The Department of Homeland Security cut a steel slat prototype with a saw in a test, as shown in a photo obtained by NBC News.
Eight prototype steel and concrete walls have been built in Otay Mesa, California, which lies across the border from Tijuana, Mexico. President Donald Trump inspected these prototypes last March, and decided on a steel slat for his proposed wall on the U.S.-Mexico border. However, an internal U.S. Customs and Border Protection report from February 2018 shows that DHS found through testing in 2017, that all of the prototypes could be breached. The redacted version of this report, which San Diego public broadcaster KPBS obtained through a Freedom of Information Act Request, includes photos of the breaches.
“The (redacted) breaching technique was rescheduled to be last breaching technique on each mock-up, since the technique had the potential to impact the structural integrity of the entire mock-up,” reads the report, according to KPBS.
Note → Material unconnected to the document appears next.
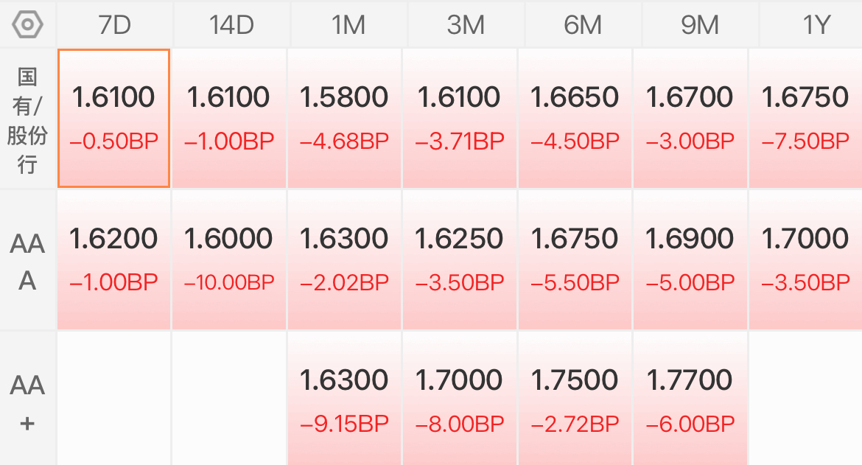Switch to the 1M column header
This screenshot has height=465, width=862.
(348, 25)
When asked for a comment, U.S. Customs and Border Protection spokesman Ralph DeSio said that the wall prototypes “were not and cannot be designed to be indestructible,” and said that they are meant to “impede or deny efforts to scale, breach, or dig under such a barrier, giving agents time to respond.”
San Diego Sector Border Patrol Chief Rodney Scott added that the photos obtained by NBC News show smaller versions being tested than the prototypes seen by Trump and by NBC in 2018.